Es el laboratorio donde se miden los equilibrios del crimen organizado transfronterizo, los flujos de precursores químicos, las rutas de fentanilo y metanfetaminas, y la penetración —o la tolerancia— de estructuras criminales en el propio aparato de seguridad estatal y municipal.
Las “mesas de seguridad” que ella menciona no son reuniones de café. Ahí se comparten inteligencia operativa, nombres, rutas, protección o ausencia de protección, y a veces la delgada línea entre combate y contención.
Si Marina del Pilar está dispuesta a “decir lo que ha escuchado”, ¿qué nombres, qué estructuras, qué omisiones o qué pactos tácitos conoce que Washington considera relevantes?
El abogado que contrató lo dice todo sin decir nada. Michael Nadler, exfiscal federal en Florida, especialista en lavado de dinero internacional, crimen organizado transfronterizo y sanciones.
No es el abogado que contratas para pelear una multa de tránsito o una visa negada por error administrativo.
Es el perfil que aparece cuando hay riesgo de acusaciones penales graves o de sanciones financieras de la OFAC.
Ella misma lo admitió en el audio anterior: teme que le “sancione la OFAC”.
En el nuevo, habla abiertamente de cargos y extradición. No es paranoia. Es que alguien en Washington le ha hecho saber que el expediente no se cierra con una plática consular.
La casa en California y las cuentas.
Se rumorea —y en estos casos los rumores suelen tener sustento documental— que la gobernadora mantiene propiedades en territorio estadounidense y que algunas cuentas han sido objeto de escrutinio o congelamiento.
Si eso es cierto, el cuadro se completa: no solo hay información operativa que ofrecer, sino también un rastro patrimonial que Washington puede apretar.
La combinación es letal. Un gobernador o gobernadora que sabe demasiado del lado mexicano del negocio y que, además, tiene activos expuestos del otro lado de la frontera, se convierte en objetivo prioritario de inteligencia.
¿Y si, sí?
¿Y si Marina del Pilar sí sabe nombres que duelen? ¿Y si sí conoce cómo operan las estructuras en Tijuana y Mexicali, quién cobra, quién protege y quién hace la vista gorda? ¿Y si sí tiene información que podría incomodar no solo a capos locales, sino a eslabones más altos de la cadena política y criminal que atraviesa la frontera?
La gobernadora lo niega todo en público: “no hay acuerdos en lo oscurito”, “todo es institucional”. Pero los audios —dos ya— cuentan otra historia.
La de una funcionaria que, ante la presión real de Washington, prefiere negociar su situación antes que jugársela a la resistencia o al silencio. La de alguien que entiende que, en el tablero actual de seguridad binacional, quien tiene información valiosa y activos vulnerables, termina hablando. O negociando.
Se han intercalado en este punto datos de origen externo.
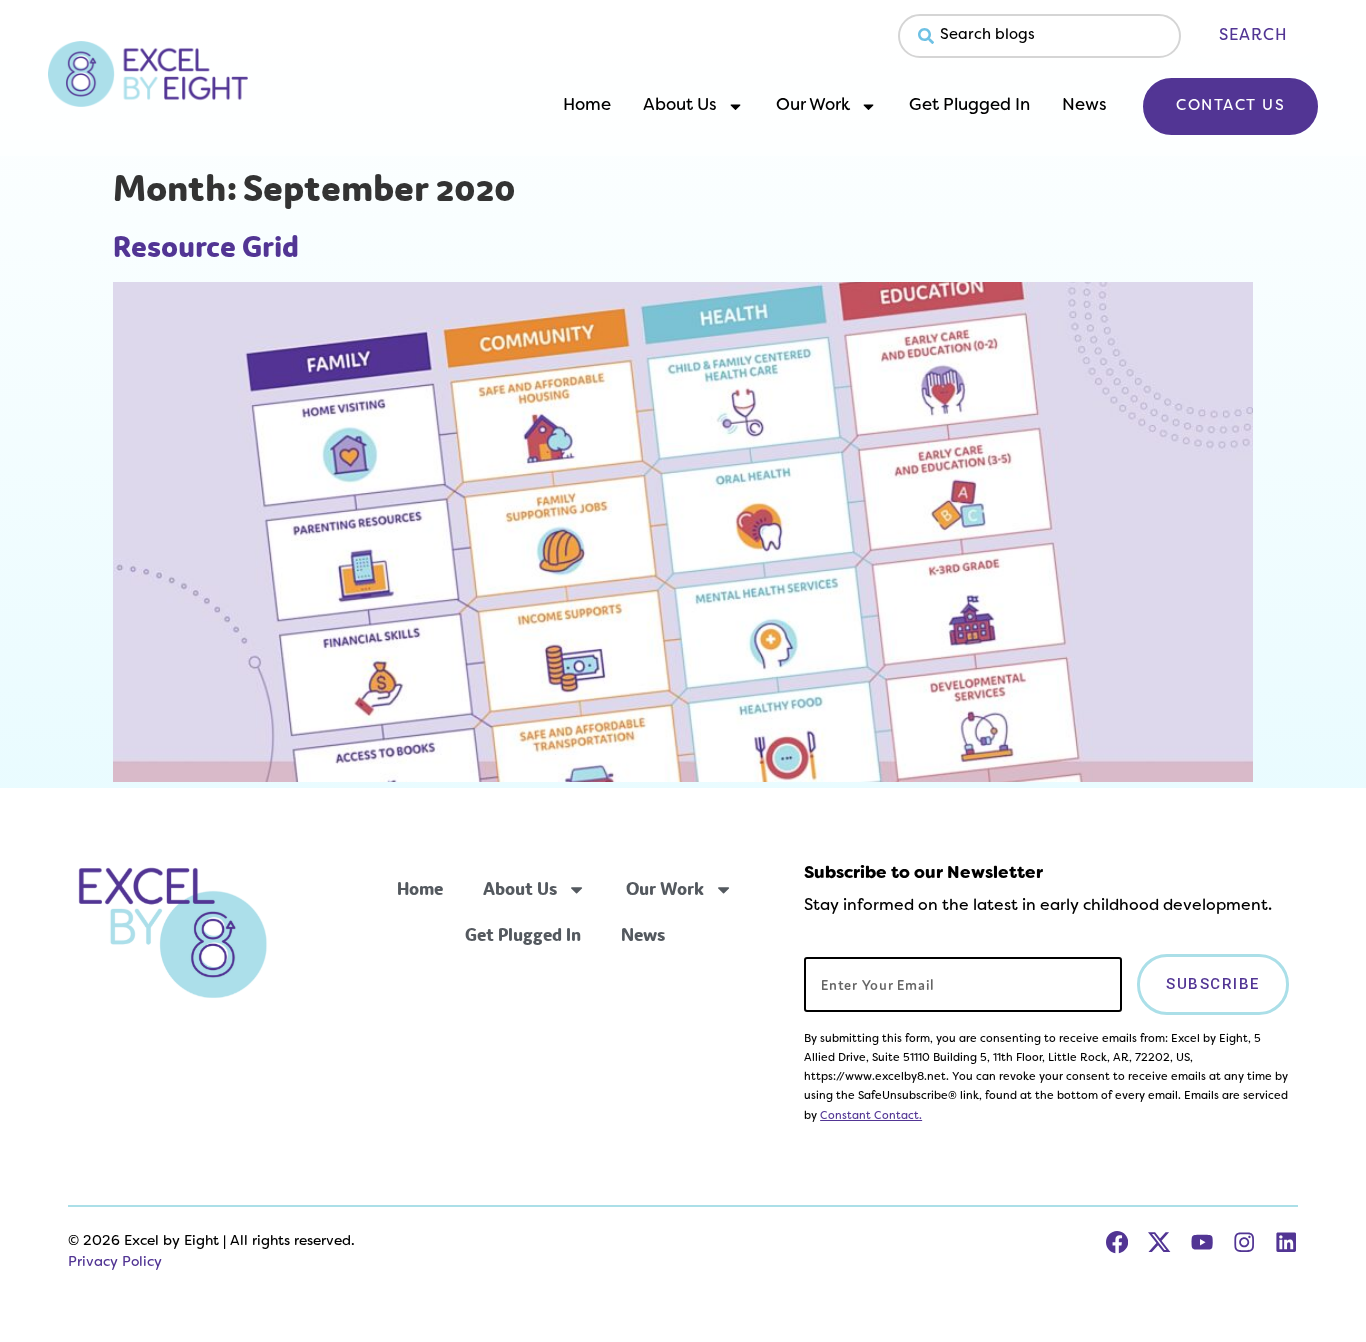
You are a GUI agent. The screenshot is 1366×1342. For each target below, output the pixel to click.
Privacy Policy (115, 1262)
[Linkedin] (1286, 1242)
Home (587, 106)
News (1084, 106)
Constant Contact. (871, 1116)
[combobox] (1039, 36)
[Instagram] (1244, 1242)
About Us (680, 106)
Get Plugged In (969, 106)
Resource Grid (206, 246)
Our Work (813, 106)
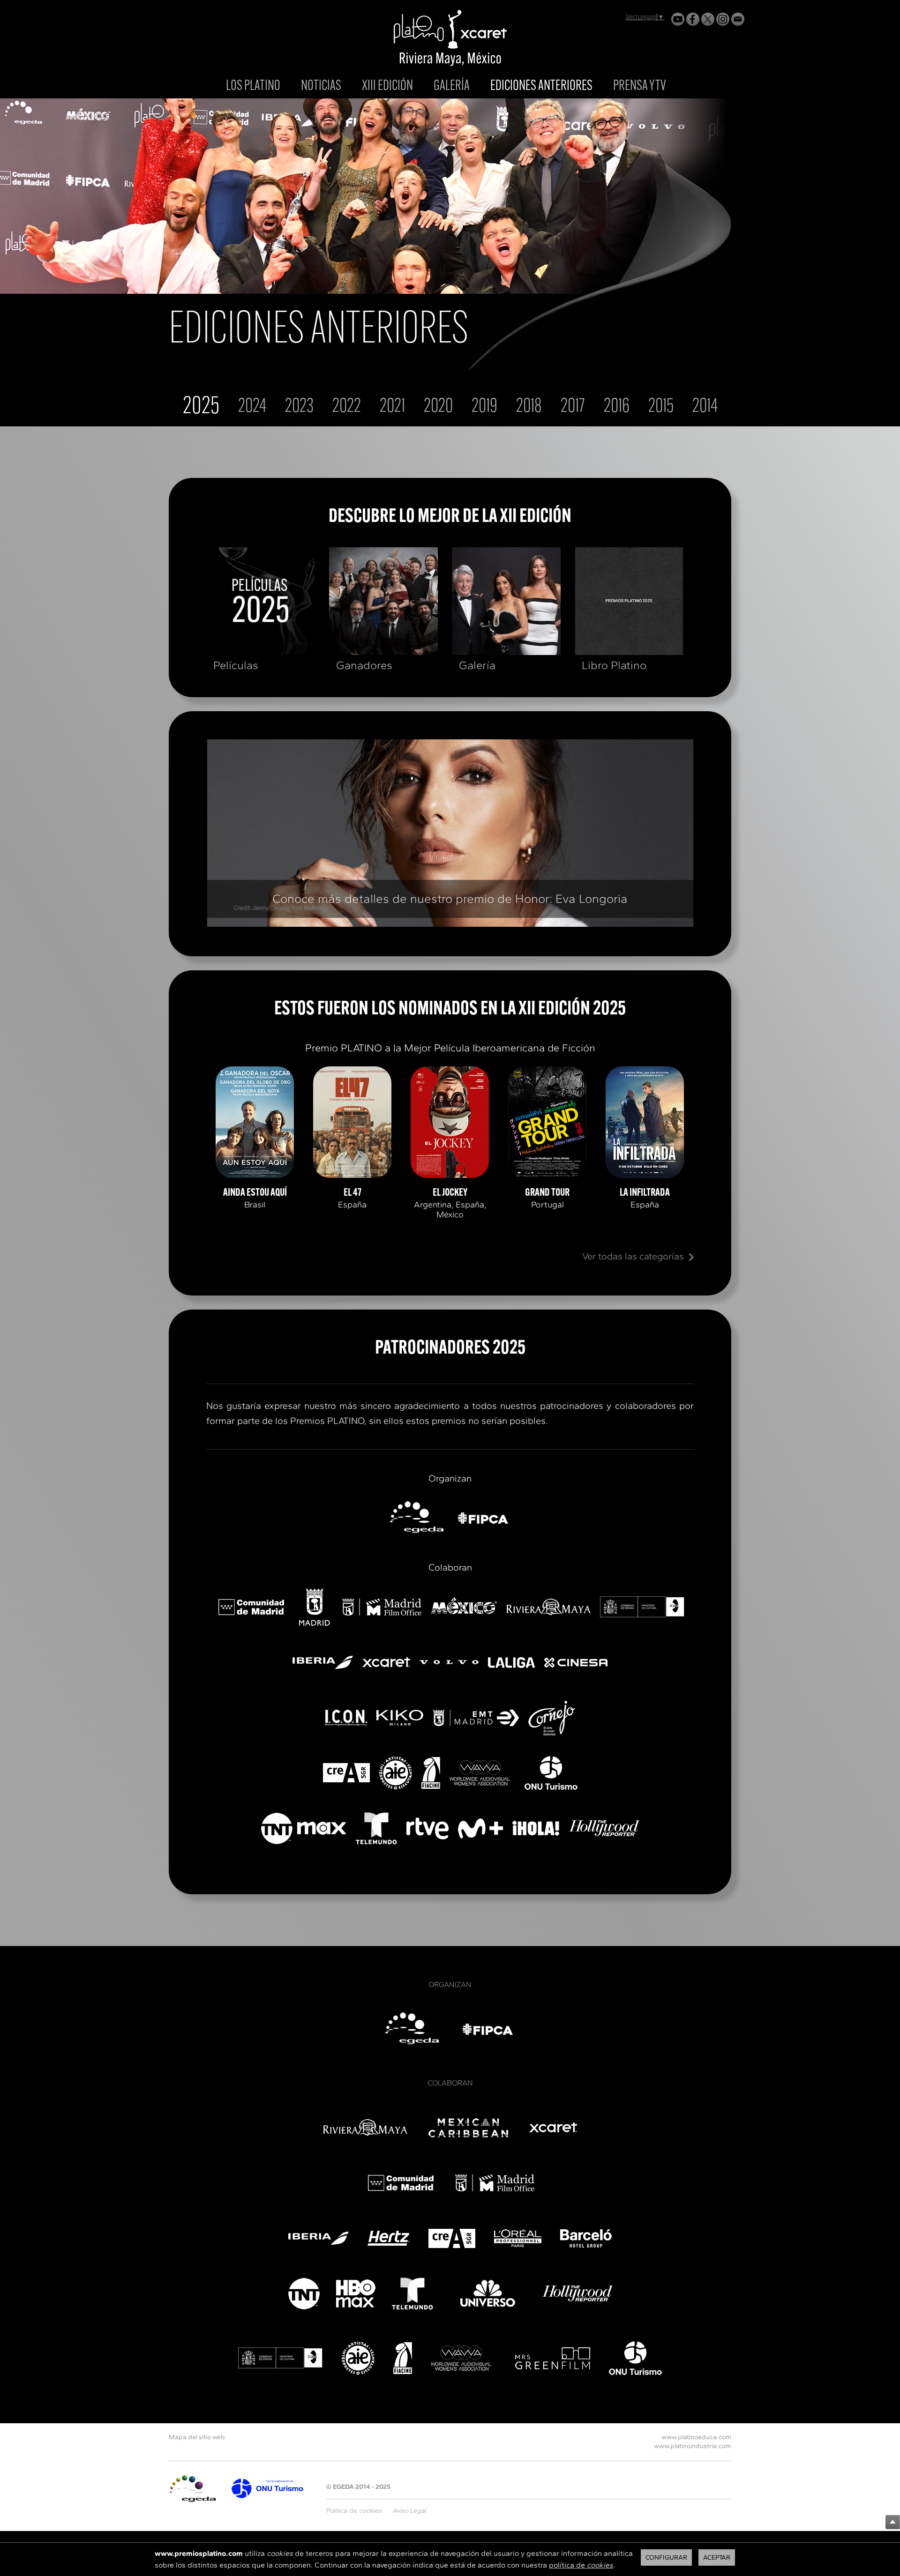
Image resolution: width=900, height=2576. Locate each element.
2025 (201, 407)
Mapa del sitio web (197, 2437)
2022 (346, 407)
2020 (438, 407)
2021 (392, 407)
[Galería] (506, 601)
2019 (484, 407)
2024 (252, 407)
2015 (661, 407)
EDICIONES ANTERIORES (541, 87)
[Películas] (260, 601)
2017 (573, 407)
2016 (617, 407)
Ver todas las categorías (633, 1256)
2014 (705, 407)
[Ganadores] (383, 601)
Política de (354, 2511)
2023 (299, 407)
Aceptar (716, 2557)
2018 (529, 407)
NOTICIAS (321, 86)
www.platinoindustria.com (692, 2446)
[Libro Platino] (629, 601)
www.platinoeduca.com (696, 2437)
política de (581, 2565)
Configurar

El problema no es solo personal. Es sistémico. Baja California es un estado clave para cualquier estrategia de contención del fentanilo y del crimen organizado que llega a Estados Unidos. Si la gobernadora más visible de Morena en la frontera está en esta situación, la pregunta ya no es solo por ella.
Es por lo que sabe, por lo que calla y por lo que está dispuesta a soltar para salvarse.
¿Y si, sí? Sí. Y si lo que sabe es lo suficientemente grande, el costo político y de seguridad para el propio gobierno federal —y para la relación con Washington— apenas está empezando a contarse.
La filtración de hoy no cierra el caso. Lo abre de par en par. Porque cuando una gobernadora dice “estoy dispuesta a cooperar” frente a la posibilidad de extradición, lo que está diciendo en realidad es que tiene algo que vale la pena para quien está al otro lado de la línea. Y eso, en México, rara vez se queda en lo personal.